### Trecho da página
"""
Crimes virtuais causam um prejuízo de US$ 10,5 trilhões (R$ 53 trilhões, aproximadamente) ao ano no mundo, o equivalente a quase cinco vezes o Produto Interno Bruto (PIB) brasileiro de 2023. O governo do presidente Luiz Inácio Lula da Silva (PT) estabeleceu como prioridade o combate a esse tipo de delito e, ainda neste ano, espera ver funcionando a Agência Nacional de Cibersegurança. O comitê que deve definir o modelo da entidade que será responsável por cuidar da implementação da política nacional para a segurança digital terá sua primeira reunião na próxima quarta-feira.

“É a quarta maior preocupação global dos próximos dois anos. Há um relatório da Cybersecurity Ventures que fala que os custos globais com o cibercrime podem chegar a US$ 10,5 trilhões por ano. Esse valor é maior do que todos os danos causados por desastres naturais, e uma modalidade de crime mais lucrativa que todo o comércio de drogas ilegais”, destacou ao Correio o advogado especialista em cibersegurança e diretor da Federação das Indústrias de São Paulo (Fiesp) Rony Vainzof.

No lançamento do Plano Nacional de Cibersegurança (PNCiber), no fim de dezembro, o governo Lula apontou a urgência e relevância do tema, posto que o Brasil é o terceiro país com maior número de ataques cibernéticos no mundo.

A criação de um organismo de segurança digital vem sendo discutida dentro do governo federal, pelo menos, desde 2013, quando o vazamento divulgado pelo Wikileaks mostrou que os Estados Unidos grampearam telefones da então presidente Dilma Rousseff e de diretores da Petrobras. Mas, apesar da urgência, só neste mês é que vai acontecer a primeira reunião do CNCiber.

O colegiado, coordenado pelo Gabinete de Segurança Institucional (GSI) da Presidência, é composto por 25 membros titulares, com representantes de 13 ministérios, da Agência Nacional de Telecomunicações (Anatel), do Banco Central, de instituições científicas, de empresários do setor de cibersegurança e da sociedade civil.

Apesar de ainda não se ter a formatação final — se será mais uma agência reguladora, por exemplo —, especialistas apontam que essa é a modelagem mais provável. “Acho que o caminho é ter uma agência, sim, e essa agência tem um papel de estruturar as diretrizes para elevar o nível de maturidade no Brasil, cuidar de infraestruturas críticas, isso é superrelevante”, aponta Vainzof.
"""
### Conteúdo dos dados
"""
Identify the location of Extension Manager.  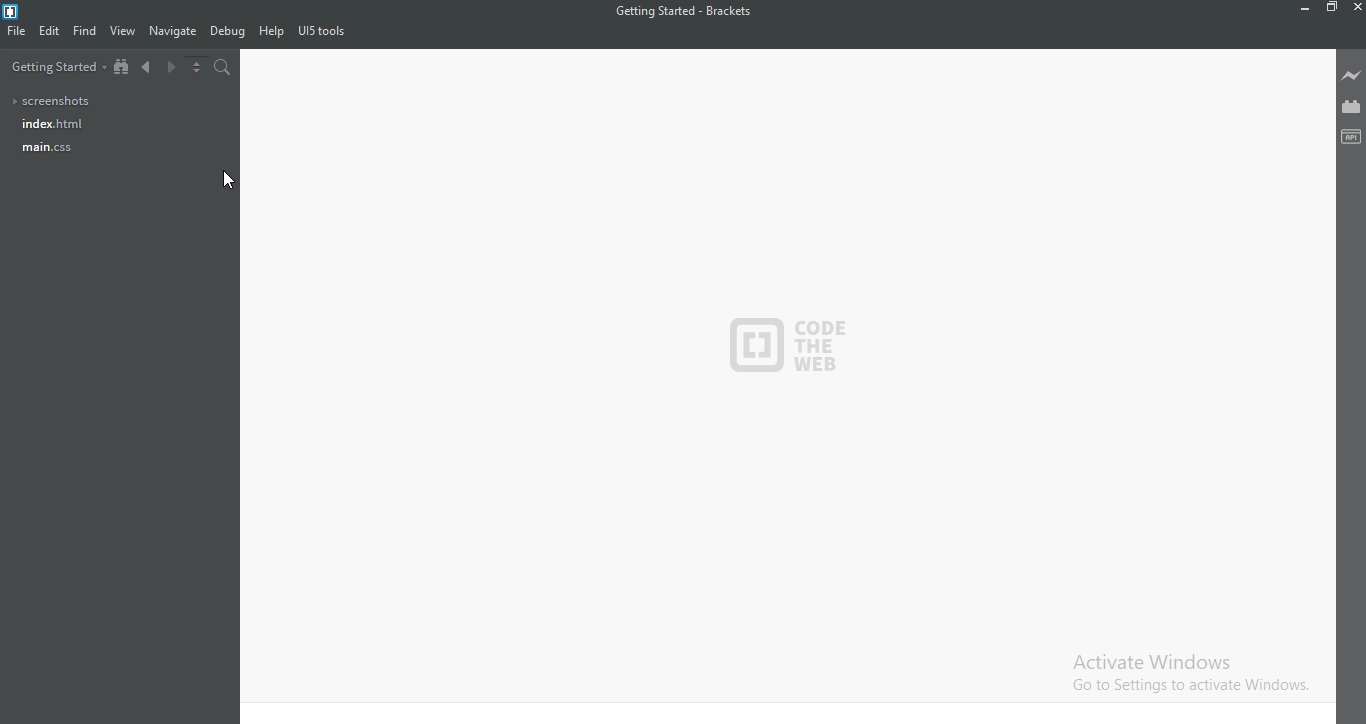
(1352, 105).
"""
### Tarefas propostas
1. No texto sobre cibersegurança no Brasil, quantos membros titulares compõem o colegiado coordenado pelo GSI?
2. Continue o texto sobre cibersegurança no Brasil a partir da última frase apresentada.

### Resultados
1. O colegiado é composto por 25 membros titulares.

2.
No Congresso, o tema não deve tramitar de forma tão pacífica. A oposição dá sinais de que tentará barrar a criação do órgão responsável pelo enfrentamento ao crime digital. Correligionários do ex-presidente Jair Bolsonaro (PL) dizem que só vão se posicionar depois do envio do projeto de lei, mas, reservadamente, demonstram desconfiança com a possibilidade de a agência se tornar um “cabide de empregos” para aliados do governo ou, pior, agir para regular a utilização das redes, principal ferramenta de comunicação da direita mais radical.

Luana Tavares, CEO do Instituto Nacional de Combate ao Cibercrime (INCC), disse ao Correio que, mesmo reconhecendo o receio de alguns parlamentares quanto à agência atuar na regulação de plataformas, esse não é o debate importante no momento. Para ela, não se pode perder de vista uma agenda que considera fundamental.

“A discussão no Congresso faz parte do jogo democrático, o debate político vai ter que acontecer. Mas o principal é a gente entender o objetivo dessa agência. O que precisamos saber é o custo para o país em não ter essa estrutura. Por isso, devemos olhar as experiências internacionais”, recomenda a especialista.

Tavares aponta para a necessidade de endurecer a lei penal sobre crimes digitais. “A gente precisa de um arcabouço legal que especifique melhor esse tipo de crime. Os crimes digitais vêm sendo tratados por analogia no Código Penal. Existem várias formas de crimes cibernéticos que não estão previstos. Quando você fala no ambiente digital, os desdobramentos dos crimes, hoje, transcendem o alcance da lei penal”, defende.

Outro desafio do governo na implementação da agência é a resistência da Polícia Federal, que questiona a viabilidade e o orçamento do órgão. Desde o início do governo Lula, integrantes da corporação deixam claro a disputa pelo espaço institucional ocupado pelo GSI.

A outra pedra no caminho da criação da agência, mesmo após a aprovação do projeto de lei no Congresso, é encontrar espaço no Orçamento da União para custear o novo órgão regulador. Técnicos estimam que o governo gastará, pelo menos, R$ 600 milhões por ano.

GSI à frente

A coordenação das estratégias do governo está a cargo do GSI, comandado pelo general Marcos Antônio Amaro dos Santos. Além do tema ser uma preocupação constante das empresas — que têm a maior parte dos seus sistemas na nuvem —, a cibersegurança tem um papel fundamental na estratégia de defesa nacional.

“Indicadores internacionais demonstram que todos os países estão sofrendo com o mesmo problema. Essa iniciativa do governo, do GSI, é superimportante, visto que o Brasil tem tido um aumento grande nos crimes cibernéticos, e isso afeta o crescimento do país, a vida das pessoas”, argumenta Luana Tavares.

Um ponto prioritário para o GSI é a possibilidade de o país sofrer ataques contra suas infraestruturas críticas, como plantas de energia ou linhas de transmissão. Fontes no órgão, reservadamente, ressaltam que eventos como o apagão de 2023, causado por uma sobrecarga que atingiu a todos os estados, exceto Roraima, poderia se repetir por um ataque cibernético se medidas de cibersegurança adequadas forem negligenciadas.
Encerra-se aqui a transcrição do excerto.